Хотя в политическом выступлении основное значение имеет содержание, однако форма выступления, голос и жесты оратора не менее важны. Голос оратора - это "зеркало его души". Сущность человека проявляется не только в его поступках, жестах и мимике, но в первую очередь в том, как звучит его голос, как он говорит. Голос не просто инструмент, с помощью которого образуются слова и предложения, но прежде всего то или иное настроение, которое окрашивает всю его речь. Большинство людей, особенно те, профессия которых требует хорошо поставленного голоса, должны посредством специальных упражнений овладевать техникой речи. Жестикуляция должна быть не наигранной, а обусловливаться искренними чувствами человека. Оратор воспринимается аудиторией как целостная личность. На трибуне человек полностью раскрывает все свои качества, как положительные, так и отрицательные.

"СЕКРЕТЫ" ВЕДЕНИЯ ДИСКУССИИ

Полемика - постоянный спутник политики. Слово "полемика" греческого происхождения и означает духовную, идейную борьбу. Ведя полемику, целесообразно концентрироваться не на личностях, а на самих обсуждаемых проблемах.

Вначале целесообразно признать и некоторые достоинства противника, что позволит в дальнейшем установить с ним необходимый контакт. Кроме того, от комплимента в адрес соперника выигрывает сам оратор, поскольку таким комплиментом он демонстрирует свою объективность, а это усиливает его позиции.
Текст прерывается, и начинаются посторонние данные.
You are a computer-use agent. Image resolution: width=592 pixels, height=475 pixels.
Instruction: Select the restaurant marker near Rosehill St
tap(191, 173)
Оскорбления в полемике не придают силу аргументам, напротив, они производят негативное впечатление.

Сатира, юмор и ирония являются такими опасными средствами, которые необходимо тщательно и умело дозировать. Иронию и сатиру не случайно называют солью и украшением блестящей речи, но излишество сатиры и юмора сводит на нет все усилия оратора. Шуточно-ироническое замечание должно быть неожиданным и предельно кратким. По словам Б. Брехта, невозможно жить в стране, где нет юмора, но еще тяжелее жить там, где юмор становится потребностью.

Если для языка выступления характерно использование отработанных клише, наукообразность, отсутствие ярких образов, то такой стиль можно назвать бюрократическим. Демократичность языка особенно важна при общении с молодежью.
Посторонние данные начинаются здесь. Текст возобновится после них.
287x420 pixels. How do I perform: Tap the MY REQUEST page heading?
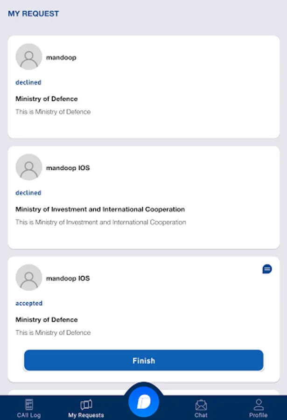pos(34,14)
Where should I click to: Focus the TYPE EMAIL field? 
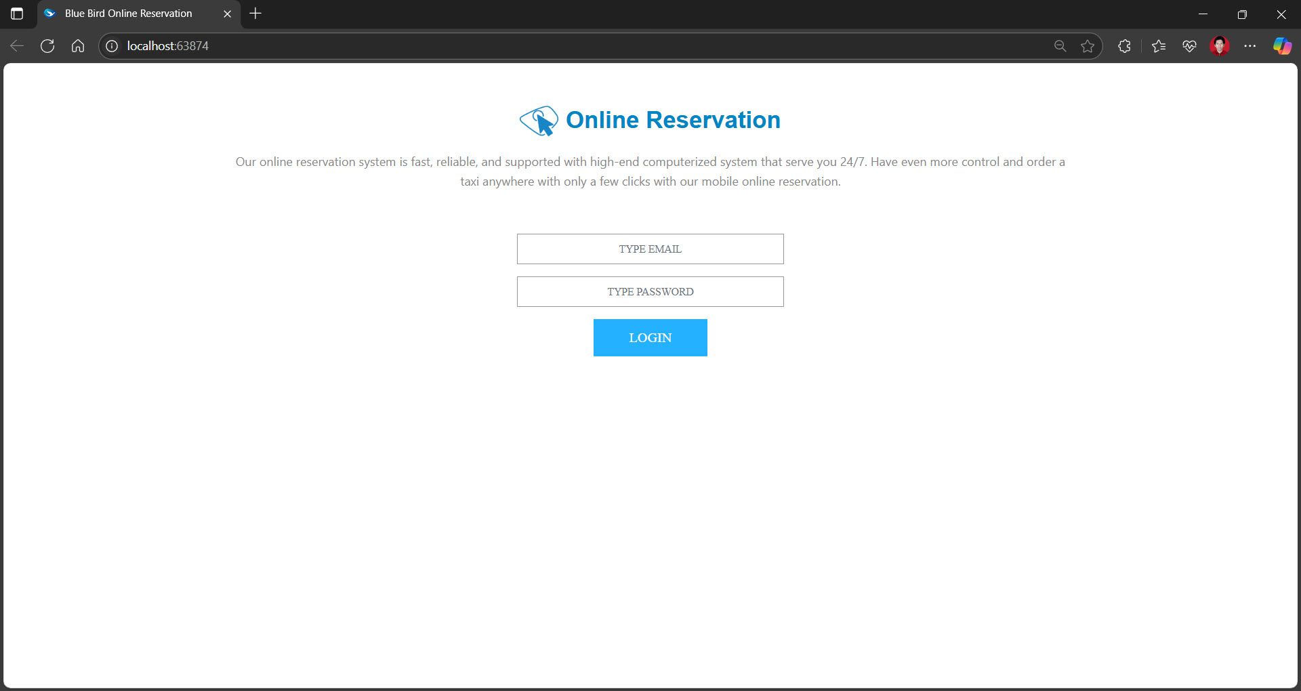pos(650,249)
Аристотель справедливо говорил, что речь оратора должна пробуждать в человеке веру в себя, положительно стимулировать его деятельность.

Кто ясно мыслит

Надо иметь что сказать, и надо сказать это как можно яснее, – вот и весь секрет хорошего стиля.

Мэтью Арнолд (1822–1888), английский поэт и критик

Ясный стиль – вежливость литератора.

Жюль Ренар (1864–1910), французский писатель

Кто ясно мыслит, ясно излагает.

Никола Буало (1636–1711), французский поэт

У тех, кто пишет ясно, есть читатели, а у тех, кто пишет темно, – комментаторы.

Альбер Камю (1913–1960), французский писатель

Смутно пишут о том, что смутно себе представляют.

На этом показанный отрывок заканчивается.